Geo queries in Elasticsearch are used to search for documents based on their geographical location. Elasticsearch supports various geo queries to perform spatial searches and filter documents within a certain distance or geographic shape.

Here are some commonly used geo queries in Elasticsearch:

i.) Geo Distance Query: The geo_distance query allows you to search for documents within a certain distance from a specified location. You can define the distance as a radius or use other distance units such as miles or kilometers. For example, to search for documents within 10 kilometers of latitude 51.5074 and longitude -0.1278 (coordinates of London), you can use the following query:

{
  "geo_distance": {
    "distance": "10km",
    "location": {
      "lat": 51.5074,
      "lon": -0.1278
    }
  }
}

ii.) Geo Bounding Box Query: The geo_bounding_box query allows you to search for documents within a rectangular bounding box defined by two sets of coordinates. It is useful when you want to find documents within a specific area. For example, to search for documents within the bounding box defined by the top-left corner (lat1, lon1) and bottom-right corner (lat2, lon2), you can use the following query:

{
  "geo_bounding_box": {
    "location": {
      "top_left": {
        "lat": 52.074,
        "lon": 45.986
      },
      "bottom_right": {
        "lat": -0.1278,
        "lon": -1.4353
      }
    }
  }
}

iii.) Geo Polygon Query: The geo_polygon query allows you to search for documents within a specified polygon defined by multiple latitude-longitude points. It is useful when you want to find documents within a custom-shaped area. For example, to search for documents within a polygon defined by three points (A, B, C), you can use the following query:

{
  "geo_polygon": {
    "location": {
      "points": [
        {
          "lat": latA,
          "lon": lonA
        },
        {
          "lat": latB,
          "lon": lonB
        },
        {
          "lat": latC,
          "lon": lonC
        }
      ]
    }
  }
}

5. Match Queries

The Match Query in Elasticsearch is a full-text query that is used to search for documents based on a specific text value or a set of analyzed terms. It analyzes the search query text using the same analyzer that was used at index time for the specified field, enabling the search to match documents that contain the analyzed terms.

Here is an example of using the Match Query in Elasticsearch:

{
  "query": {
    "match": {
      "title": "search term"
    }
  }
}

In this example, we are searching for documents where the "title" field contains the term "search term". The Match Query will analyze the search term using the analyzer configured for the "title" field and match documents that have the analyzed terms.

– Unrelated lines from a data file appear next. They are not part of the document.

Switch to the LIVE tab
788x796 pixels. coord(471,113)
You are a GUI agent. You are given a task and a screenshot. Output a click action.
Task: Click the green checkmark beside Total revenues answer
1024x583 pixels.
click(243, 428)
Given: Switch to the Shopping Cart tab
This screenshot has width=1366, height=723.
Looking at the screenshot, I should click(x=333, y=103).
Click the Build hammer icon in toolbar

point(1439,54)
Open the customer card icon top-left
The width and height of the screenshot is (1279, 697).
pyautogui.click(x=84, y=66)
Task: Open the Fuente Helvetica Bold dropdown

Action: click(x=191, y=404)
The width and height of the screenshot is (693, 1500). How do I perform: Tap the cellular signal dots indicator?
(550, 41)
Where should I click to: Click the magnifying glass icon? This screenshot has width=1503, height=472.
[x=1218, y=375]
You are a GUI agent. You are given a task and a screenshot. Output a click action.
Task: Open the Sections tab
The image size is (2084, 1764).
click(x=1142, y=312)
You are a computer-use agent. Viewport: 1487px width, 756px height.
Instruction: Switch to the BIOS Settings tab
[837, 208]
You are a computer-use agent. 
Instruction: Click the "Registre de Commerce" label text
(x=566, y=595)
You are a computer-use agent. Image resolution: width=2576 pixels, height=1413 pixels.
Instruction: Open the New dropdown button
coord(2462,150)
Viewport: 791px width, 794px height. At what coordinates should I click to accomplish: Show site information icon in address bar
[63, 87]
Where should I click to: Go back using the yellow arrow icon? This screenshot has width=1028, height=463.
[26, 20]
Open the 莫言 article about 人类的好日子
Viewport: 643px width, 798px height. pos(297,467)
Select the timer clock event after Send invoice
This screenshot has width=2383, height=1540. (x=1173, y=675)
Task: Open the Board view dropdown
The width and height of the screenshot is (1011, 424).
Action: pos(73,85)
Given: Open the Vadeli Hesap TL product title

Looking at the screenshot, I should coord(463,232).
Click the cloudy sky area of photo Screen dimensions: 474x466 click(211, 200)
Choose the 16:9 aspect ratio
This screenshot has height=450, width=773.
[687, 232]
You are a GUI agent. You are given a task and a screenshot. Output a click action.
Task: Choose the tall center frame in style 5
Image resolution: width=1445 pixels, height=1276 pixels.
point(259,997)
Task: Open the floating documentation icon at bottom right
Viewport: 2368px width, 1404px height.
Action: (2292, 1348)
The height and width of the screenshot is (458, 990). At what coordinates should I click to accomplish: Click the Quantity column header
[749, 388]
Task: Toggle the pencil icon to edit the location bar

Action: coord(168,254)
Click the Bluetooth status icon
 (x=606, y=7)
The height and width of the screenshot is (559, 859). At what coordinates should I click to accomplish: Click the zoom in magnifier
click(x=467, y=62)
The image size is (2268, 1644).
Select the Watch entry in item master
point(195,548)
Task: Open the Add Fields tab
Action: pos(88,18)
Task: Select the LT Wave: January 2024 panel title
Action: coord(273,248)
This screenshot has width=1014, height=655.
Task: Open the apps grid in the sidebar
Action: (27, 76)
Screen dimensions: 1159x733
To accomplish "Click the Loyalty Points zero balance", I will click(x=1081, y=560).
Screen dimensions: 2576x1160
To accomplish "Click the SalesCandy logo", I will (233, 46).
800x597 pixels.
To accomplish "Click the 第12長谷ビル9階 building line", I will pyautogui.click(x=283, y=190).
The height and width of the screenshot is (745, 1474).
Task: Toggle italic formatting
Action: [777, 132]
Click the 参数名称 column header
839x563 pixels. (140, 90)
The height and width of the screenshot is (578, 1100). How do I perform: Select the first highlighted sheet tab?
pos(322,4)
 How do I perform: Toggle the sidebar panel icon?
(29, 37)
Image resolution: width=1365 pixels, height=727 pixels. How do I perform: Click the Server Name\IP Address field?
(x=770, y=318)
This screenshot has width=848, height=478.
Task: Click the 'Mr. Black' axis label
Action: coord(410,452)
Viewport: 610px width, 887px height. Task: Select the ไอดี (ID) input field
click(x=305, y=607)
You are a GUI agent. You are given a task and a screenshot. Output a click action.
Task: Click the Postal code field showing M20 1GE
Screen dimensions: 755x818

By default, the Match Query performs an OR operation, meaning it will return documents that match any of the analyzed terms. If you want to perform an AND operation and retrieve documents that match all the terms, you can specify the "operator" parameter as "AND" in the query:

{
  "query": {
    "match": {
      "title": {
        "query": "search term",
        "operator": "AND"
      }
    }
  }
}

Additionally, you can control the relevance scoring of the Match Query using parameters such as "fuzziness" for approximate matching, "boost" to adjust the relevance score, and minimum_should_match to specify the minimum number of terms that should match.

6. Range Queries

Range queries in Elasticsearch are used to search for documents that fall within a specified range of values in a numeric or date field. Range queries allow you to define inclusive or exclusive boundaries and can be used to filter documents based on a specific range.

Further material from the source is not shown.